Every line from the one containing "This screenshot has height=732, width=1200." to the end of the data below should be copied exactly, but pictures should not.

══════════

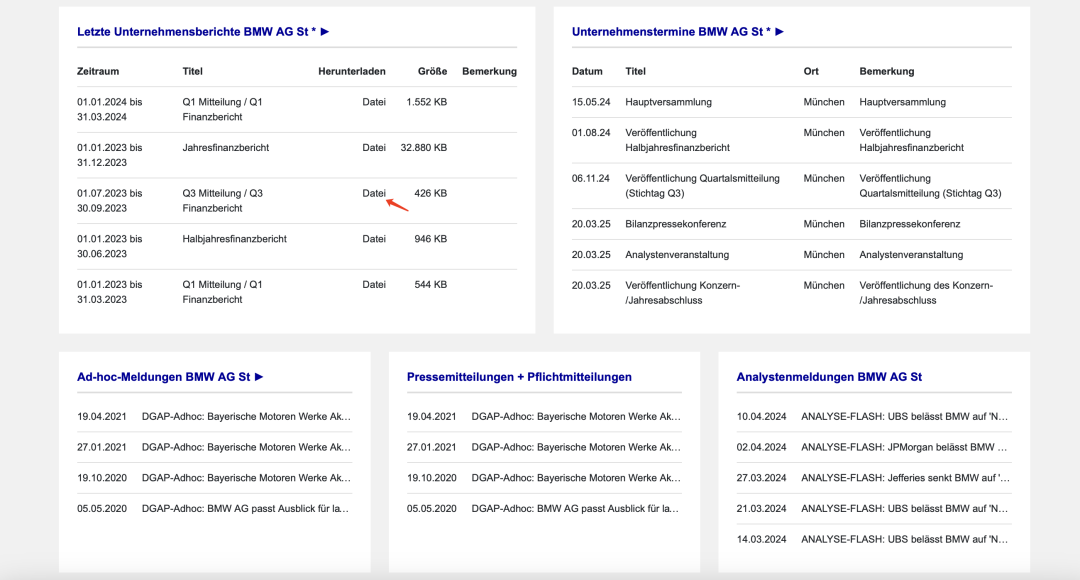Click the arrow beside Ad-hoc-Meldungen heading
The width and height of the screenshot is (1080, 580).
(x=259, y=377)
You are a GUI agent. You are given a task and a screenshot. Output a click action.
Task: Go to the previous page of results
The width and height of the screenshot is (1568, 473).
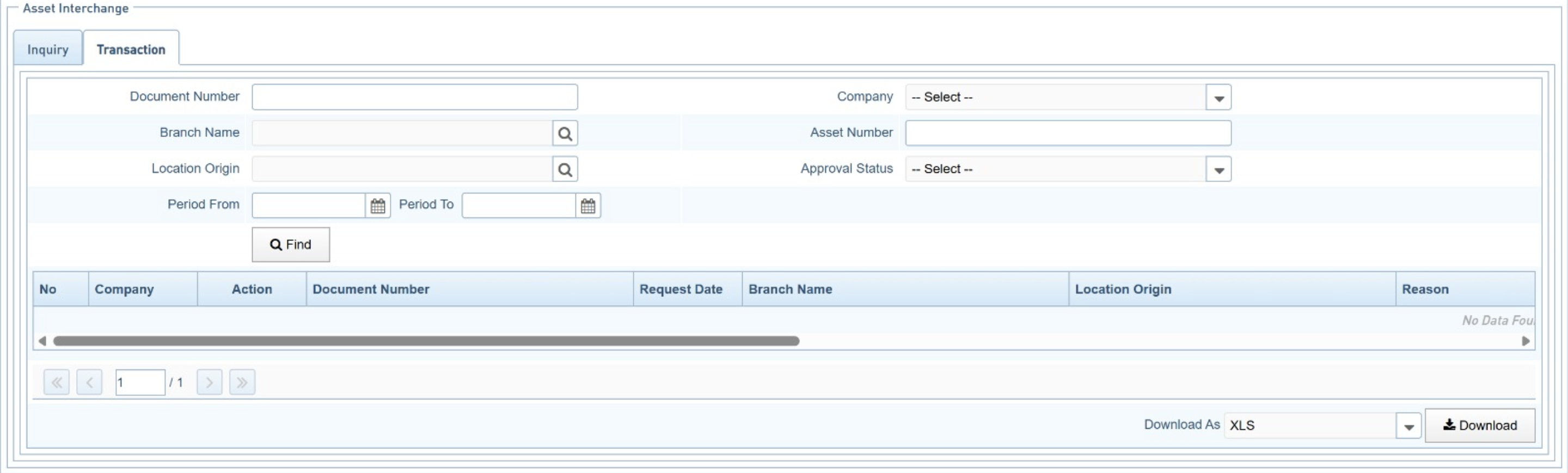pos(89,382)
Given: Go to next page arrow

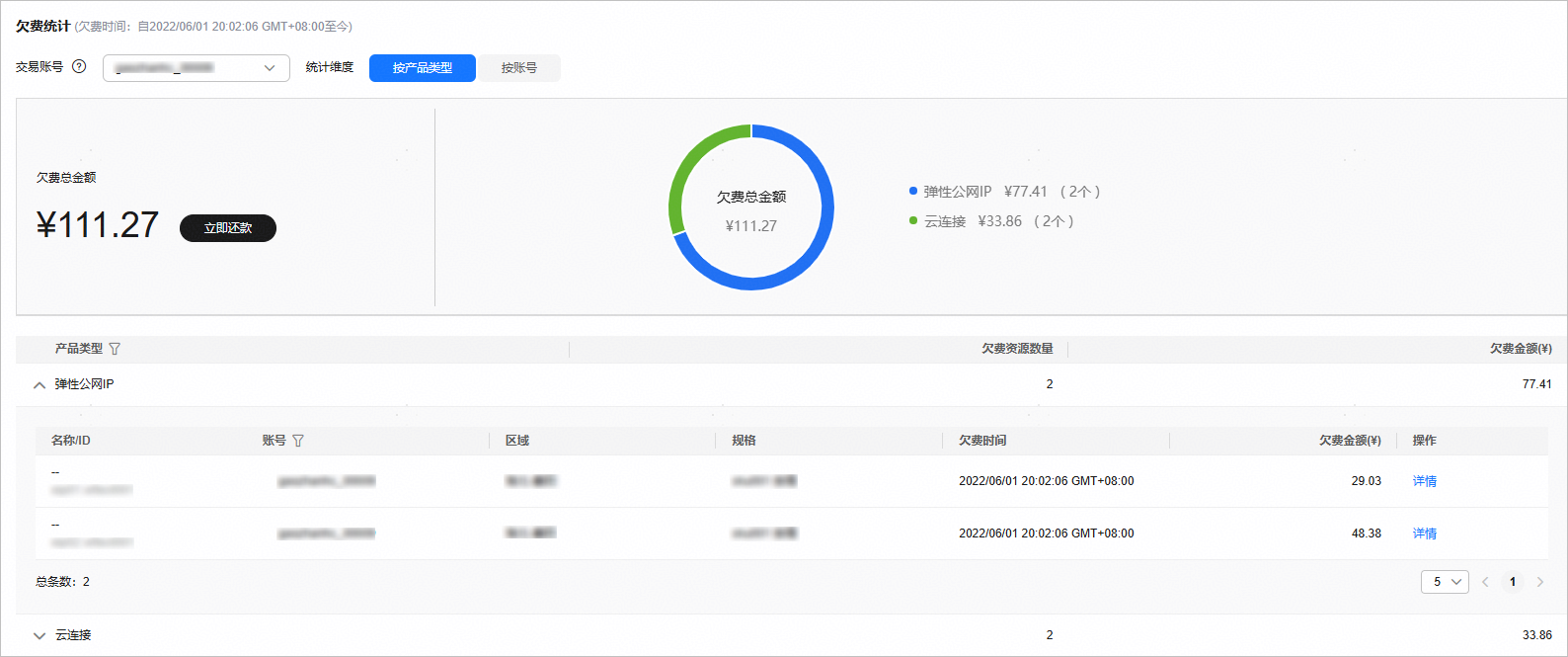Looking at the screenshot, I should click(1539, 582).
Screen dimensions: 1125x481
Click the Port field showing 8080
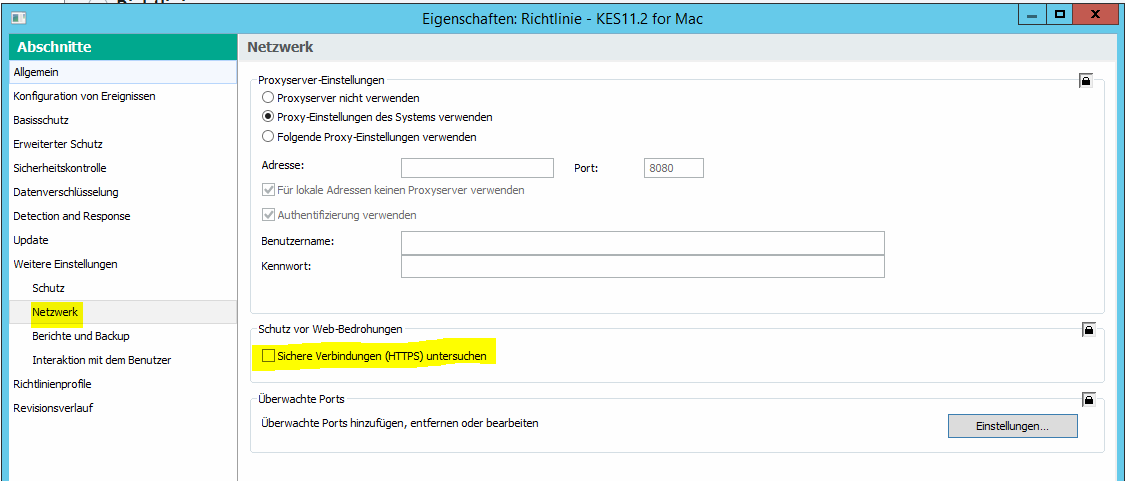(x=674, y=168)
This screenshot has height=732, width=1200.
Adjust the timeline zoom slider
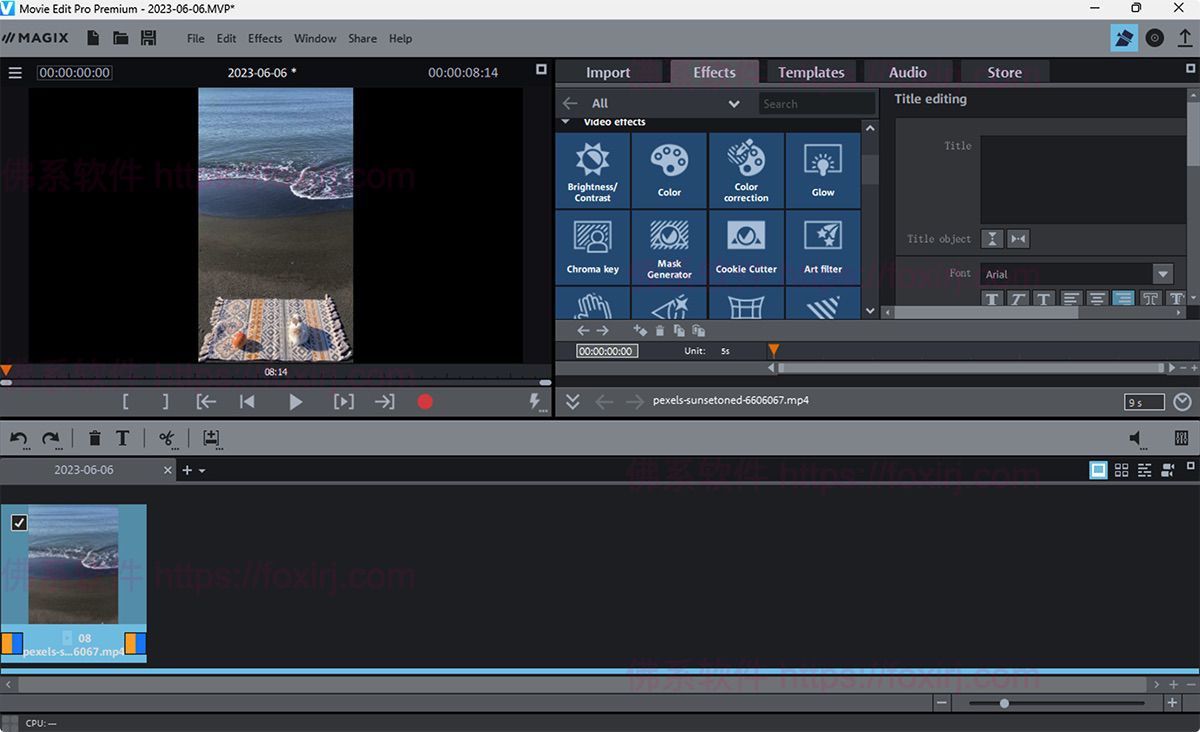(1004, 703)
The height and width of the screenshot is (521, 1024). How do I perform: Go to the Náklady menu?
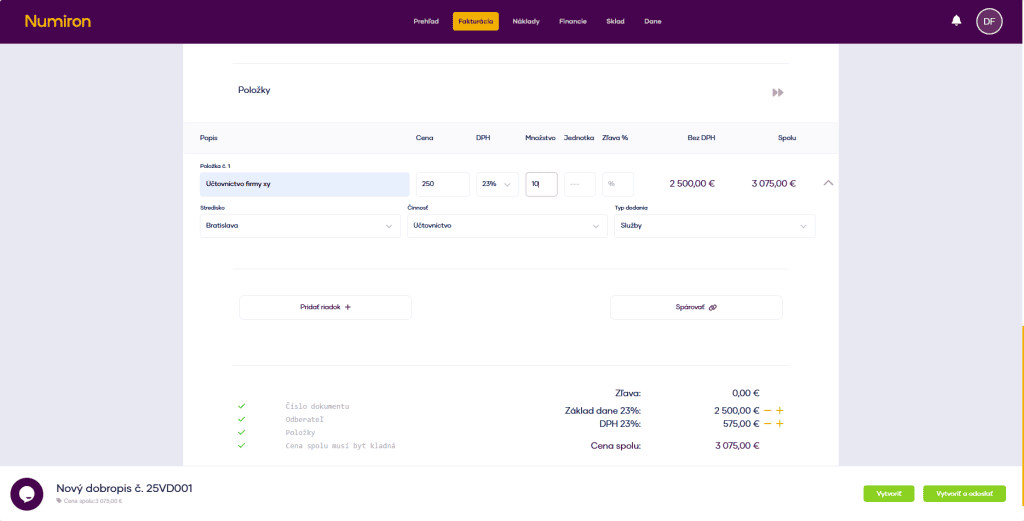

══════════

→ **WRITTEN RESPONSE**
This screenshot has height=732, width=1200.
Adjust the timeline zoom slider
(1004, 703)
The height and width of the screenshot is (521, 1024). How do I perform: Go to the Náklady menu?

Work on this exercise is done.